I’ve been going through pictures of new lemur species and the find of the ancient mososaurus found in Texas and the ancient sea monster Dakosaurus andiniensis, reading the news stories to H.o.p. We look at a few pics of giant squids. I was about to refer to a post I made several days ago about how global warming will be good for kalamari and how much I hate kalamari and squid, but I fortunately remembered I never made that post. However, Marty is well aware of how much I hate kalamari and squid and octopus. I’m telling H.o.p. about how some people eat octopus and squid and I’m telling H.o.p. how I hate it but his dad loves it.

Enter his dad.

“You’ve been eating squid for years, you just don’t know it.”

“No, I haven’t.”

“Yes, you have.”

“No, I haven’t!”

“Yes, you have.”

Imagine several more rounds of me yelling that I have not been eating squid.

My husband is the primary cook around here. If he’s telling the truth he’s referring to something he cooks.

“What?” I demand. “What has squid in it?”

“I put it in all my gumbo”

“No! You do not! I have not been eating squid!”

“Yes, I’ve been putting it in the gumbo for years. I cut it up in small pieces so you don’t even know it. Now you have to admit you don’t hate squid as much as you thought you did.”

(Moment of silence.)

That’s just plain mean. That’s like when his mother tried to pass off her garden zucchini on me in casseroles and I hated zucchini.

My husband is just like his mother!

Huh. How do you like that, Mr. Cook.

Mr. Cook objects saying, “I don’t cut it up fine so you don’t know it isn’t there, just so it’s not chewy.”

“You never told me.”

“You’ve stood right there and watched me doing it!”

“It must not look like squid!”

“I get it in unsorted seafood stuff. It has squid and mussels and octopus and all kinds of things.”

I really ought to pay more attention to what’s going in my food.

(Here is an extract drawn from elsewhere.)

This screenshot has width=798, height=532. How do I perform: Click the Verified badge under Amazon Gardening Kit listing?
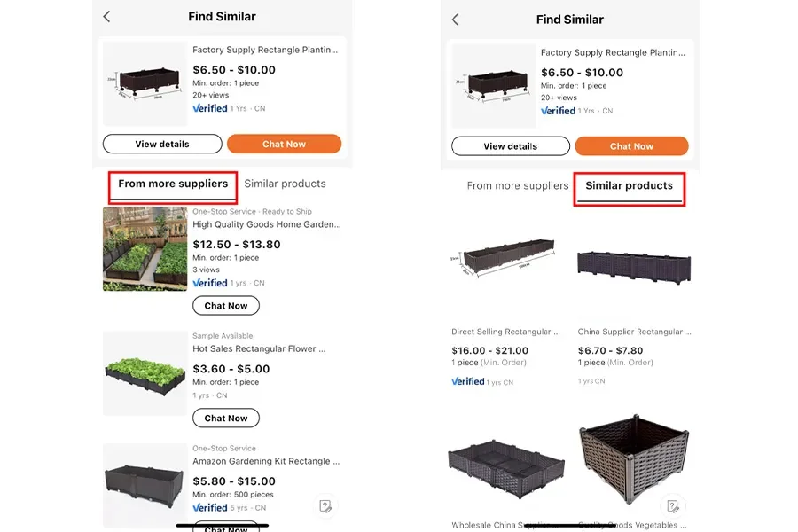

Pot pies, Patriot Act, and the myth of TV dinners

See the above pic? It’s from some Raleigh North Carolina exhibit, dated 1952 and it is testament to two things. First, it testifies to the fact that people were already eating TV dinners before they came in foil trays. Second, collapsible TV trays existed before foil-packed TV dinners.

Had the picture been taken a year later then the family would have been eating out of foil tins at the table, For it was in 1953 that the TV dinner was invented, and Skookum sends notice that the inventor of the TV dinner has passed on at the age of 83, of cancer, which we can’t blame on the TV dinners because it turns out he was a gourmet cook and never ate them.

If I gave half a damn I’d go out and buy a TV dinner in memoriam of Gerry Thomas,who figured out what to do with 520,000 pounds of unsold Swanson Thanksgiving turkeys that, as there wasn’t room in the Swanson storehouses for them, were stranded in an American twilight zone of refrigerated railroad cars, going from west to east coast and back again.